In [None]:
import numpy as np
import matplotlib.pyplot as plt

# ----- make nice figures -----
import matplotlib as mpl
mpl.rcParams['figure.dpi']= 200
from cycler import cycler
COLORS = ['#F00D2C', '#242482', '#0071BE', '#4E8F00', '#553C67', '#DA5319']
default_cycler = cycler(color=COLORS)
plt.rc('axes', prop_cycle=default_cycler) 
# -----------------------------

# Data requirements in 1 dimension is misleading

If we only have 1 material descriptor, i.e. if $x$ is 1 dimensional, then the data requirements to fit most reasonable functions is actually quite low. To put it another way, for a given set of data, we can actually fit a fairly high degree polynomial, which is often enough for most settings, even if the truth isn't polynomial.

Below, we generate noisy data from the function

$$y = \sin(5x) - 0.3\sin(20x) + 2.4x,$$

In [None]:
x = np.random.uniform(0, 1, 60)
y = np.sin(5*x) - 0.3*np.sin(20*x) + 2.4*x  + np.random.normal(0, 0.1, len(x))

plt.scatter(x, y)
plt.grid()
plt.xlabel('x')
plt.ylabel('y')

Assuming this is all training data (i.e. we have already removed the data needed for validation and testing), then we can fit anywhere between a degree 5 to a degree 29 polynomial and stay within the $2-10\times$ rule of thumb between data and number of basis functions. Let's try to fit it to a 15 degree polynomial.

In [None]:
d = 15

# Solve least squares solution
Phi = np.vander(x, d+1)
theta_ls = np.linalg.lstsq(Phi, y)[0]

# plot model and the data
x_plot = np.linspace(0, 1, 100)
Phi_plot = np.vander(x_plot, d+1)
y_plot = Phi_plot @ theta_ls
plt.plot(x_plot, y_plot, color = COLORS[1])
plt.scatter(x, y)
plt.legend(['Model', 'Data'])

plt.grid()
plt.xlabel('x')
plt.ylabel('y')


We get a pretty good fit dispite the function not actually being a degree 15 polynomial. In fact, we can plot the noiseless truth as well.

In [None]:
y_truth = np.sin(5*x_plot) - 0.3*np.sin(20*x_plot) + 2.4*x_plot
plt.plot(x_plot, y_truth, color = COLORS[3])
plt.plot(x_plot, y_plot, color = COLORS[1])
plt.scatter(x, y)
plt.legend(['Truth', 'Model', 'Data'])

plt.grid()
plt.xlabel('x')
plt.ylabel('y')


# Plotting the number of monomials of a certain degree.

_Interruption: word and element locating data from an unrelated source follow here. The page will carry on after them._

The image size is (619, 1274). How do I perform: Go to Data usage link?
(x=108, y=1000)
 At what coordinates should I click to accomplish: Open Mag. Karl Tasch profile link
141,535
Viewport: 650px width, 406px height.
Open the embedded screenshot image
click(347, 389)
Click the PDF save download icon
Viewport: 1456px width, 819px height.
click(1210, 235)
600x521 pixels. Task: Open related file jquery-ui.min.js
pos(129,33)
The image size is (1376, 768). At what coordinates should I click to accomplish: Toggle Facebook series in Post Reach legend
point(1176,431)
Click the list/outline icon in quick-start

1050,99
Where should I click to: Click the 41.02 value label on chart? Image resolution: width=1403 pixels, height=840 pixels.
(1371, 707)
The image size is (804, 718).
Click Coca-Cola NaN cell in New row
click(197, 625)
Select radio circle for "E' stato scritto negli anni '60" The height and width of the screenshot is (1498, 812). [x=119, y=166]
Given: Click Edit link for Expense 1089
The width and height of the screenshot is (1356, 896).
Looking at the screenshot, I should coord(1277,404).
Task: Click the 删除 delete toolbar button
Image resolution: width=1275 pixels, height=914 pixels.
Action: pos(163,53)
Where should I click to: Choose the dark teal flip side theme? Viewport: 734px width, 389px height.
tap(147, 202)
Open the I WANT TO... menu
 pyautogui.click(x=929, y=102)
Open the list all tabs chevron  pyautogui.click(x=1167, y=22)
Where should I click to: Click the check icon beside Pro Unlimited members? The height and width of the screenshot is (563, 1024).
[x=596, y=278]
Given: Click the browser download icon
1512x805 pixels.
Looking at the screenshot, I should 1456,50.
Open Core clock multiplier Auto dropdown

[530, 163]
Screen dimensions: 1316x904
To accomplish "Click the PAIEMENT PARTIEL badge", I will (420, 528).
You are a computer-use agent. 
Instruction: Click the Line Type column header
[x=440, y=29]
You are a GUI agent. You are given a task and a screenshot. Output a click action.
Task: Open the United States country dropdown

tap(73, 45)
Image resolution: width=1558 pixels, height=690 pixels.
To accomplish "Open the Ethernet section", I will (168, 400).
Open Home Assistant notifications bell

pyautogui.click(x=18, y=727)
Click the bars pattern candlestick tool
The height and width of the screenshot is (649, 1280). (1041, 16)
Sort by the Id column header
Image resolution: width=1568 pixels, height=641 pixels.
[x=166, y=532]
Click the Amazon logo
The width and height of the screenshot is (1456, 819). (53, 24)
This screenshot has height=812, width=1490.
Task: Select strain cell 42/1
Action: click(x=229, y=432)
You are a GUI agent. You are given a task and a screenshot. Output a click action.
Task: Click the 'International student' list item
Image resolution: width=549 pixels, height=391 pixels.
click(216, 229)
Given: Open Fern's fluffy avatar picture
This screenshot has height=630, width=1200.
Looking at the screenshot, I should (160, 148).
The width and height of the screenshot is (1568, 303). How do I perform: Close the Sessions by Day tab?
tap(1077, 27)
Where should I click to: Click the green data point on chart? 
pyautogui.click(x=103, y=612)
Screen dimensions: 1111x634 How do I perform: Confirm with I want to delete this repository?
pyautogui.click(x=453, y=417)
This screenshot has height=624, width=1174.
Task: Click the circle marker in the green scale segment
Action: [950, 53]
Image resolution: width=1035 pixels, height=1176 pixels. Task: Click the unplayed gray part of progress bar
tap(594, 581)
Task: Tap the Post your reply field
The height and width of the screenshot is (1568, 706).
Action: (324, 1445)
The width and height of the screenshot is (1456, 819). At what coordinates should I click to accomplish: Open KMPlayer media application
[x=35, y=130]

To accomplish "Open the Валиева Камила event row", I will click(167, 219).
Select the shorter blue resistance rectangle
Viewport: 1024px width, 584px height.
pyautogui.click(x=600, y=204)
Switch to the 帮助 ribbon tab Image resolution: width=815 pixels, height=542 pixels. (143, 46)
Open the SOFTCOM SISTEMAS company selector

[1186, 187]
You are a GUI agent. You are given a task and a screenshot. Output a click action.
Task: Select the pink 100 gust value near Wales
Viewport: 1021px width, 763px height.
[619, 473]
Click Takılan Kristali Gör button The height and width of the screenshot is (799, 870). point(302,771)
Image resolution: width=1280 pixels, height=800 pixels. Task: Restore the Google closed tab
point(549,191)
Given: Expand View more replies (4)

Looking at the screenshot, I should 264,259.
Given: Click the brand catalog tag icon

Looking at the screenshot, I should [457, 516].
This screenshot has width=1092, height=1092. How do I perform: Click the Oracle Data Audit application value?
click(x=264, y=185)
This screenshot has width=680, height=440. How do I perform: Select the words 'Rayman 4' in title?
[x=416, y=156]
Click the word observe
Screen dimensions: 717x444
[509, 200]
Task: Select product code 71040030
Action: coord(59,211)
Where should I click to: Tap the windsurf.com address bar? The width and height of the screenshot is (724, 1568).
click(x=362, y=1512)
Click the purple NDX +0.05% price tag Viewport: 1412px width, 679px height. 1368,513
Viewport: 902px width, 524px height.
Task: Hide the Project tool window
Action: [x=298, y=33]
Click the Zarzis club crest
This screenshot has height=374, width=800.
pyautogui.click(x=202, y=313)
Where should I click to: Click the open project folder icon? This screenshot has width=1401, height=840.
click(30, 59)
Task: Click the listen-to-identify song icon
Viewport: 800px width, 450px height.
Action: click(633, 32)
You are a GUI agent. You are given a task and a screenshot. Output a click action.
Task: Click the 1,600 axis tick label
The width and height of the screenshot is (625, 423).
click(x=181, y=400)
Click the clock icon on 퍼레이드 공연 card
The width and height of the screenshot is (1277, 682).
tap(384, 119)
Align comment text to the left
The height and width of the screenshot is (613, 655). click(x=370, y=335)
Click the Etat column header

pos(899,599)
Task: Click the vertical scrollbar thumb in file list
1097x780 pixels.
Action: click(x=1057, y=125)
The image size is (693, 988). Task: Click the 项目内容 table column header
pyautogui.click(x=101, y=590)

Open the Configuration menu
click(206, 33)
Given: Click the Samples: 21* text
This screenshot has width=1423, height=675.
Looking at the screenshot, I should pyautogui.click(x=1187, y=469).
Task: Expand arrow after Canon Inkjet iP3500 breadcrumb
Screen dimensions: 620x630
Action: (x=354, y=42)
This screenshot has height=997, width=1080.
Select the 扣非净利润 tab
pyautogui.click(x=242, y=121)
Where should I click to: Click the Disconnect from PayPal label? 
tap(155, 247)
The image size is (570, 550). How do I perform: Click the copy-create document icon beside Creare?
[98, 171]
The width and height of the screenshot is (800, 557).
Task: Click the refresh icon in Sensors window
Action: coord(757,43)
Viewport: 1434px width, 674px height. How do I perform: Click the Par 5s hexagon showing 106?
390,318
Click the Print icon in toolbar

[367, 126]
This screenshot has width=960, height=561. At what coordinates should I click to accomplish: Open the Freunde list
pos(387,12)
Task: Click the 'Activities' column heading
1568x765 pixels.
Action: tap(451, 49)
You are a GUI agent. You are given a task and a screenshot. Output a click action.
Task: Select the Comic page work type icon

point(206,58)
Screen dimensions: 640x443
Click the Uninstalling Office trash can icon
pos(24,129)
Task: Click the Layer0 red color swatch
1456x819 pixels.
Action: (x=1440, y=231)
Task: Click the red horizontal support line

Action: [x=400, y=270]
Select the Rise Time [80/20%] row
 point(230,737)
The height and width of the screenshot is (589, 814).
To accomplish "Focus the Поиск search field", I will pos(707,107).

To see how this is misleading, let us instead consider how many monomials in $k$ variables of degree at most $n$. This number will be the size of the basis function set, and ultimately determine our data requirements if we wish to use the monomial basis and still follow the $2-10\times$ rule of thumb.

The number of such monomials is given by the combinatorial formula

$$\binom{n + k}{n} - 1.$$

We plot this for different values of $n$ and $k$.

In [None]:
from scipy.special import binom

n = 4
k = np.arange(1, 15).astype('int')
num_monoms = binom(n+k, n) - 1

plt.plot(k, num_monoms)
plt.grid()
plt.xlabel('Number of descriptors (k)')
plt.ylabel('Number of monomials')
plt.title('n = %d' % n)

This combinatorial growth in our data requirements as we increase k is a manifestation of the **Curse of Dimensionality**, which in broad terms is just the observation that problems quickly become difficult as their dimensionaltiy increases.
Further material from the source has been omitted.